Deuxièmement, ce projet permet de consolider les compétences de production d’écrits (en tout genre) et celles de la maîtrise de la langue française (qu’elle soit orale et écrite) et celles, enfin, de la culture humaniste. Ces compétences, travaillées sous un angle et dans un espace différents peuvent permettre à certains élèves de dépasser des difficultés qu’ils pourraient rencontrer sur des formats et des supports plus standardisés. Autrement dit, l’implication de l’élève et son travail des œuvres peuvent ancrer les apprentissages et compétences attendues en fin de cycle 3. Bien entendu, ce projet verra le travail et la validation de compétences en programmation (scratch, logiciels de programmation, …) et dans l’usage des outils numériques (tablettes, ordinateurs, robot humanoïde).
Enfin, ces ateliers de programmation verront l’opportunité offerte aux élèves de s’immiscer dans un projet d’envergure à des fins utiles à une partie de la population. Cette dimension sociale est particulièrement intéressante et entraîne les élèves dans un processus de création altruiste, à destination de l’autre, afin d’en valoriser tous ses aspects.
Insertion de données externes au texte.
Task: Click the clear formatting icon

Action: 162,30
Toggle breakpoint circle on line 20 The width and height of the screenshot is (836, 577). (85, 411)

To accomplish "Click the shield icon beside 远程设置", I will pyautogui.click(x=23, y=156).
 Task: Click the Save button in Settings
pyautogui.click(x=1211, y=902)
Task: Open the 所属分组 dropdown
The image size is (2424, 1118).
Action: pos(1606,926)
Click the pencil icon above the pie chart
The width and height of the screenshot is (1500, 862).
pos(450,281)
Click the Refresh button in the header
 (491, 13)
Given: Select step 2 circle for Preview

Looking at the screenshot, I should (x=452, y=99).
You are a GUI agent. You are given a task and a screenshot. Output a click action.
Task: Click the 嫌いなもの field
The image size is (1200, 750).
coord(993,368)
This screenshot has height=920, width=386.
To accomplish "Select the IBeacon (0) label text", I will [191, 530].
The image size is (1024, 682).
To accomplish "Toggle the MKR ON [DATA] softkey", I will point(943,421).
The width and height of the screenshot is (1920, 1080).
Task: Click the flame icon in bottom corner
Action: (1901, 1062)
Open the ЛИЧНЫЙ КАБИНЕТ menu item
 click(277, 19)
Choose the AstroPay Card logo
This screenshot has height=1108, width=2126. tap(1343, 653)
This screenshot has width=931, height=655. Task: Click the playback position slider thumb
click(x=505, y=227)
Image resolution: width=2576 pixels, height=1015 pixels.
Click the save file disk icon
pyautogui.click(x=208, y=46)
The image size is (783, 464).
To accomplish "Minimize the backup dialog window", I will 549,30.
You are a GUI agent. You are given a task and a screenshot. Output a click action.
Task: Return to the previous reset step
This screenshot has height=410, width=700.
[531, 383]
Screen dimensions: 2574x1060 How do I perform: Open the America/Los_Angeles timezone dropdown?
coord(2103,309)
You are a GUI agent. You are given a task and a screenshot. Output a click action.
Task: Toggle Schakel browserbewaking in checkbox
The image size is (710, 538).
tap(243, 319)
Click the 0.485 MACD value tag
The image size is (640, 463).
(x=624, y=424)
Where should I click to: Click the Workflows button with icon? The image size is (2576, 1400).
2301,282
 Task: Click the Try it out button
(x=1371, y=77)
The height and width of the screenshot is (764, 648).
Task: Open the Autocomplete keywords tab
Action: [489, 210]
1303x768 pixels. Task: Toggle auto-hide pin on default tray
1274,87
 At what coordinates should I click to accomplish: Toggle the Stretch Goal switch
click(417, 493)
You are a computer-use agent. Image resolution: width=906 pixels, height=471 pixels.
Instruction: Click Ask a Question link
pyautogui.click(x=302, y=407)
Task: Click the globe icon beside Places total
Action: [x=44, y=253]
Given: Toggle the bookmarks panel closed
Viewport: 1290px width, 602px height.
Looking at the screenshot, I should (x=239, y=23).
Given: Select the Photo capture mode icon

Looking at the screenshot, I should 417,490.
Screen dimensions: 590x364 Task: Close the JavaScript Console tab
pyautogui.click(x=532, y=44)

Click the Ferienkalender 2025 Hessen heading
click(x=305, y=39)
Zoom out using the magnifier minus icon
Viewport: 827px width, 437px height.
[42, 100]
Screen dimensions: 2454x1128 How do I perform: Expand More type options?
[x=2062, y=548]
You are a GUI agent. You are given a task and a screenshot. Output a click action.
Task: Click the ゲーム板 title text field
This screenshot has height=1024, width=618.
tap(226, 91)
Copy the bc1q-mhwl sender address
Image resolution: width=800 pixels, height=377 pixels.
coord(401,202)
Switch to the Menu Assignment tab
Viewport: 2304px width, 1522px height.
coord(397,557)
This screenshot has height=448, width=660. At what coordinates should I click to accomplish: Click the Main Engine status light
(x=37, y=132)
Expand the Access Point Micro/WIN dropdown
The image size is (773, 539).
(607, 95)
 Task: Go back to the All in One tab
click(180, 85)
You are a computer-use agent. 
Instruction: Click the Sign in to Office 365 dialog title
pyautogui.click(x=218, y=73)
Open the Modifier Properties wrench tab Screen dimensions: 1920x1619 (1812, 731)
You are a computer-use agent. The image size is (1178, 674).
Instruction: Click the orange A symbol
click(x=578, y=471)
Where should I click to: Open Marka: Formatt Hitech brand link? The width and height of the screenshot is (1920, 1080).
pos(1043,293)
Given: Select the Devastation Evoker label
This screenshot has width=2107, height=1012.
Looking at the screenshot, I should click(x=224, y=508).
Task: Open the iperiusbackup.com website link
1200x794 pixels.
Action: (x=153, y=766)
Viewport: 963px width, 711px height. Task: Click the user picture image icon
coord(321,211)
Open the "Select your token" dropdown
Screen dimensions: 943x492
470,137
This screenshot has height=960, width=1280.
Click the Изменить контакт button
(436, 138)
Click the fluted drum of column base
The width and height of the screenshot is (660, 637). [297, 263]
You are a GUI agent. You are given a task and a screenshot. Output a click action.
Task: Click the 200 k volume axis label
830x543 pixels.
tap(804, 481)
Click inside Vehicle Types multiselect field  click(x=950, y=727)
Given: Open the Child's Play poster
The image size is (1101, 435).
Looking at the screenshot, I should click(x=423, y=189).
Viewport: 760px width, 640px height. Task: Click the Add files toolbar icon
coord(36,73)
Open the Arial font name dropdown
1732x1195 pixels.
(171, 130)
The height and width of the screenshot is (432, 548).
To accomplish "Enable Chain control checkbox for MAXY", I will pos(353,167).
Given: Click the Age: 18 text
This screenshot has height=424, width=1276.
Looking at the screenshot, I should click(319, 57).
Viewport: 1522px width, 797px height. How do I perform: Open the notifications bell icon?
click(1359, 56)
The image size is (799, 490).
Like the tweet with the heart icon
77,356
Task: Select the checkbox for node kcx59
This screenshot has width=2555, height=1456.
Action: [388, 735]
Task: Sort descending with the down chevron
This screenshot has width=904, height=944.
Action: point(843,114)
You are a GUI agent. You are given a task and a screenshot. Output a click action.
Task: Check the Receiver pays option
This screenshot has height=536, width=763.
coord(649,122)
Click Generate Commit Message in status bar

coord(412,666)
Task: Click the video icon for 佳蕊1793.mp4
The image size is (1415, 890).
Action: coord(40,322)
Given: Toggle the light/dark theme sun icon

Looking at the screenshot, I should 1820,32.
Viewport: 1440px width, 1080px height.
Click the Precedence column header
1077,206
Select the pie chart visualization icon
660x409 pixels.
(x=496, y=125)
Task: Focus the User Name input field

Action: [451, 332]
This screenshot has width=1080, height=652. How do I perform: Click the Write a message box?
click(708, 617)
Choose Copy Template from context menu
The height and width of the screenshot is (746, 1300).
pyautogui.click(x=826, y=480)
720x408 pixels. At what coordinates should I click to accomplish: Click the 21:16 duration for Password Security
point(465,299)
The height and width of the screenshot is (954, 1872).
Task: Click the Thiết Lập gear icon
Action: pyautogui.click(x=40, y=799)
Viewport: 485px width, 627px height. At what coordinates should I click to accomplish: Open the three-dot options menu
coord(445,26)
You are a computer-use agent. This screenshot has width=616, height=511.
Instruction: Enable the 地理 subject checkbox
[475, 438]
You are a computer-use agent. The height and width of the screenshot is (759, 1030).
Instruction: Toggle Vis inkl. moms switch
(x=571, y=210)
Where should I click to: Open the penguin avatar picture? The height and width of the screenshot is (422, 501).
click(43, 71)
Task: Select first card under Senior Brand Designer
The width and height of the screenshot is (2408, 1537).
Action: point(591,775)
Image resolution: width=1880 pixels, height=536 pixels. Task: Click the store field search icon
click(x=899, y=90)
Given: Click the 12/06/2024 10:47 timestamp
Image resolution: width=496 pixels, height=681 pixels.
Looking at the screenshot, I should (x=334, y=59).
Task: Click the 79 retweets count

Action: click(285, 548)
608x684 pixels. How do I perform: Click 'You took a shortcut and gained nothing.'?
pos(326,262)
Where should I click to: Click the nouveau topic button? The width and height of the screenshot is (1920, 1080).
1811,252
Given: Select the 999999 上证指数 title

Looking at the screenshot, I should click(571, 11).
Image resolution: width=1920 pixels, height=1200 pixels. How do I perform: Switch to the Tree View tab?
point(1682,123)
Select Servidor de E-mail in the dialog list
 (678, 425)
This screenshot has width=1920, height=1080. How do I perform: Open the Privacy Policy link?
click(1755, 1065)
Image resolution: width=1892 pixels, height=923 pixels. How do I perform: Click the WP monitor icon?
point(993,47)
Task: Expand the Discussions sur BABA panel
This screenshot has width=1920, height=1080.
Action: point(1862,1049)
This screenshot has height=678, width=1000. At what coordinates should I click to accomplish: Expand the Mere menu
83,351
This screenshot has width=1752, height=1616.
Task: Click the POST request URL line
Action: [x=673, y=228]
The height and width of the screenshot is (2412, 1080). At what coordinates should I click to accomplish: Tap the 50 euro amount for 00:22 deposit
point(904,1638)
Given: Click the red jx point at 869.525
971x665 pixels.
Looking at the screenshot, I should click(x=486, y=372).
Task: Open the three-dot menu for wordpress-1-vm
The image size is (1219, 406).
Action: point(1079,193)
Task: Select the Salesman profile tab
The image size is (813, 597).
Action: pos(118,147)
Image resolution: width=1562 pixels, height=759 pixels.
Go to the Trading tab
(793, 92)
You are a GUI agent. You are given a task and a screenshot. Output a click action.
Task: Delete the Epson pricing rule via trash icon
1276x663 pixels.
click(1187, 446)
En somme, il s’agit de répondre aux questions permettant une anticipation des conflits quotidiens que rencontrent ces personnes et de voir en quoi et comment il est possible d’apporter des solutions simples, efficaces, pérennes et non onéreuses.
De façon plus pratique, les élèves vont produire des séquences de programmation. Ces séquences seront ensuite intégrées à l’application créée ex-nihilo pour permettre aux enfants souffrant de troubles autistiques de pouvoir communiquer, parler, et faire évoluer le robot Nao.
Comment s’organise le travail à l’école ? Quel matériel avez-vous en salle de classe ?
Le projet étant sur deux années scolaires, la première année a été consacrée aux expérimentations de l’utilisation du robot Nao. La seconde année doit permettre la mise « sur le marché » d’une application dite « spécialisée ».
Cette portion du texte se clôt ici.